EXERCISE: Put all of the lines below into a Markdown table with the columns "Row" and "Line," numbering each row and omitting blank lines. Leave the pictures out of your answer.

Items in a dataset

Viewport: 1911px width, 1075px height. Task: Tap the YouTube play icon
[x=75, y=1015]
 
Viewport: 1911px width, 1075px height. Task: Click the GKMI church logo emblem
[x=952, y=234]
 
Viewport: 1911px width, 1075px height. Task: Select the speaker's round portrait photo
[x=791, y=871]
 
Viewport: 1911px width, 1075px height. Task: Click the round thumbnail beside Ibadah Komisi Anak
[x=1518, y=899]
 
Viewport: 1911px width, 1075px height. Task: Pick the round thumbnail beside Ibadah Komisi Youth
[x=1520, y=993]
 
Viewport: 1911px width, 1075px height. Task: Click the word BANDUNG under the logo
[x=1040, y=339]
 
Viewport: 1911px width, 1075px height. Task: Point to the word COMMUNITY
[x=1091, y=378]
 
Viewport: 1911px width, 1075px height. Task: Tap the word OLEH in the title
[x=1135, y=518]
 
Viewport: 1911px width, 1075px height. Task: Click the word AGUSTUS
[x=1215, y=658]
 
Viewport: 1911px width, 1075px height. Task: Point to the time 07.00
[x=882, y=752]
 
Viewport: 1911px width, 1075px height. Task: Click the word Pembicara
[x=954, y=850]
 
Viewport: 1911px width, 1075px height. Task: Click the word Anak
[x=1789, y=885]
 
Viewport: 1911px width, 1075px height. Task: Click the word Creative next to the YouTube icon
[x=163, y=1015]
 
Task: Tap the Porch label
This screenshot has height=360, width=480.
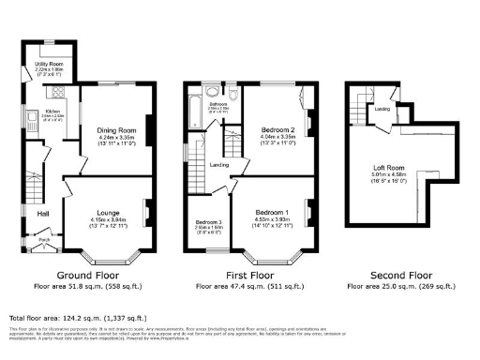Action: (43, 239)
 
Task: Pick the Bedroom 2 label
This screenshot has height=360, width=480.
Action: (280, 129)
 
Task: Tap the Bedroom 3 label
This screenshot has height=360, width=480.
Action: (206, 219)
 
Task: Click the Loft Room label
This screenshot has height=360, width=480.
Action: (386, 167)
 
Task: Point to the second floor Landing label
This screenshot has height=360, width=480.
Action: (382, 109)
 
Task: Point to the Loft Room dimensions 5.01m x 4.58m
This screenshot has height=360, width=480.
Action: (386, 173)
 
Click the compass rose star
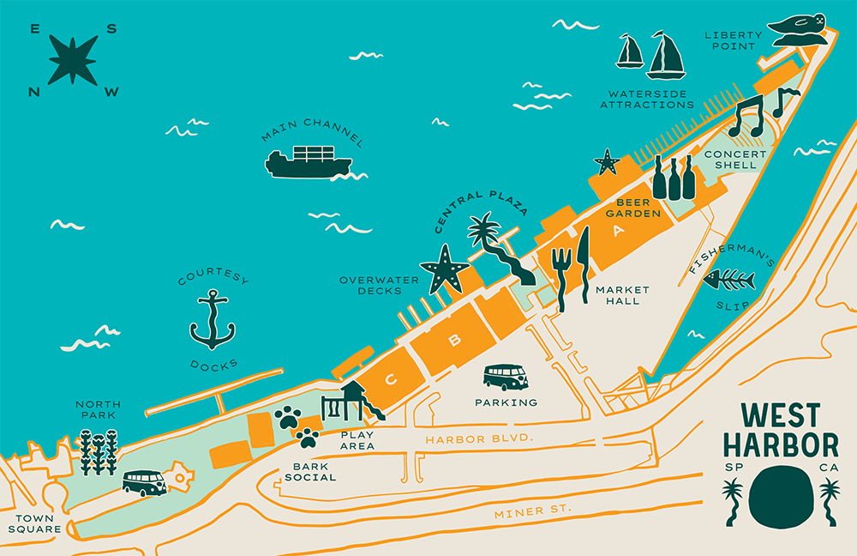click(73, 60)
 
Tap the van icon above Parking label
click(506, 377)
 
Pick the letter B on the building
click(455, 340)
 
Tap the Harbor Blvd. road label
click(480, 438)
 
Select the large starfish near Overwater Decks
click(444, 269)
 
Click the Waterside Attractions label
click(646, 99)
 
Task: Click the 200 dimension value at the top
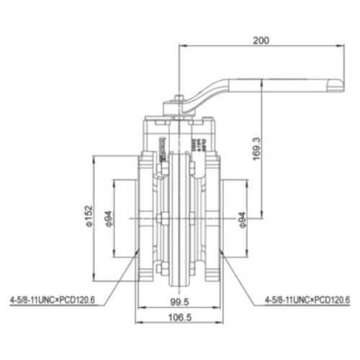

COMPLETE ANSWER:
| Row | Line |
|---|---|
| 1 | Viewport: 1911px width, 1075px height. Task: Tap the YouTube play icon |
| 2 | [x=75, y=1015] |
| 3 | Viewport: 1911px width, 1075px height. Task: Click the GKMI church logo emblem |
| 4 | [x=952, y=234] |
| 5 | Viewport: 1911px width, 1075px height. Task: Select the speaker's round portrait photo |
| 6 | [x=791, y=871] |
| 7 | Viewport: 1911px width, 1075px height. Task: Click the round thumbnail beside Ibadah Komisi Anak |
| 8 | [x=1518, y=899] |
| 9 | Viewport: 1911px width, 1075px height. Task: Pick the round thumbnail beside Ibadah Komisi Youth |
| 10 | [x=1520, y=993] |
| 11 | Viewport: 1911px width, 1075px height. Task: Click the word BANDUNG under the logo |
| 12 | [x=1040, y=339] |
| 13 | Viewport: 1911px width, 1075px height. Task: Point to the word COMMUNITY |
| 14 | [x=1091, y=378] |
| 15 | Viewport: 1911px width, 1075px height. Task: Tap the word OLEH in the title |
| 16 | [x=1135, y=518] |
| 17 | Viewport: 1911px width, 1075px height. Task: Click the word AGUSTUS |
| 18 | [x=1215, y=658] |
| 19 | Viewport: 1911px width, 1075px height. Task: Point to the time 07.00 |
| 20 | [x=882, y=752] |
| 21 | Viewport: 1911px width, 1075px height. Task: Click the word Pembicara |
| 22 | [x=954, y=850] |
| 23 | Viewport: 1911px width, 1075px height. Task: Click the word Anak |
| 24 | [x=1789, y=885] |
| 25 | Viewport: 1911px width, 1075px height. Task: Click the word Creative next to the YouTube icon |
| 26 | [x=163, y=1015] |
| 27 | Task: Tap the Porch label |
| 28 | This screenshot has height=360, width=480. |
| 29 | Action: (43, 239) |
| 30 | Task: Pick the Bedroom 2 label |
| 31 | This screenshot has height=360, width=480. |
| 32 | Action: (280, 129) |
| 33 | Task: Tap the Bedroom 3 label |
| 34 | This screenshot has height=360, width=480. |
| 35 | Action: (206, 219) |
| 36 | Task: Click the Loft Room label |
| 37 | This screenshot has height=360, width=480. |
| 38 | Action: (386, 167) |
| 39 | Task: Point to the second floor Landing label |
| 40 | This screenshot has height=360, width=480. |
| 41 | Action: (382, 109) |
| 42 | Task: Point to the Loft Room dimensions 5.01m x 4.58m |
| 43 | This screenshot has height=360, width=480. |
| 44 | Action: (386, 173) |
| 45 | Click the compass rose star |
| 46 | click(73, 60) |
| 47 | Tap the van icon above Parking label |
| 48 | click(506, 377) |
| 49 | Pick the letter B on the building |
| 50 | click(455, 340) |
| 51 | Tap the Harbor Blvd. road label |
| 52 | click(480, 438) |
| 53 | Select the large starfish near Overwater Decks |
| 54 | click(444, 269) |
| 55 | Click the Waterside Attractions label |
| 56 | click(646, 99) |
| 57 | Task: Click the 200 dimension value at the top |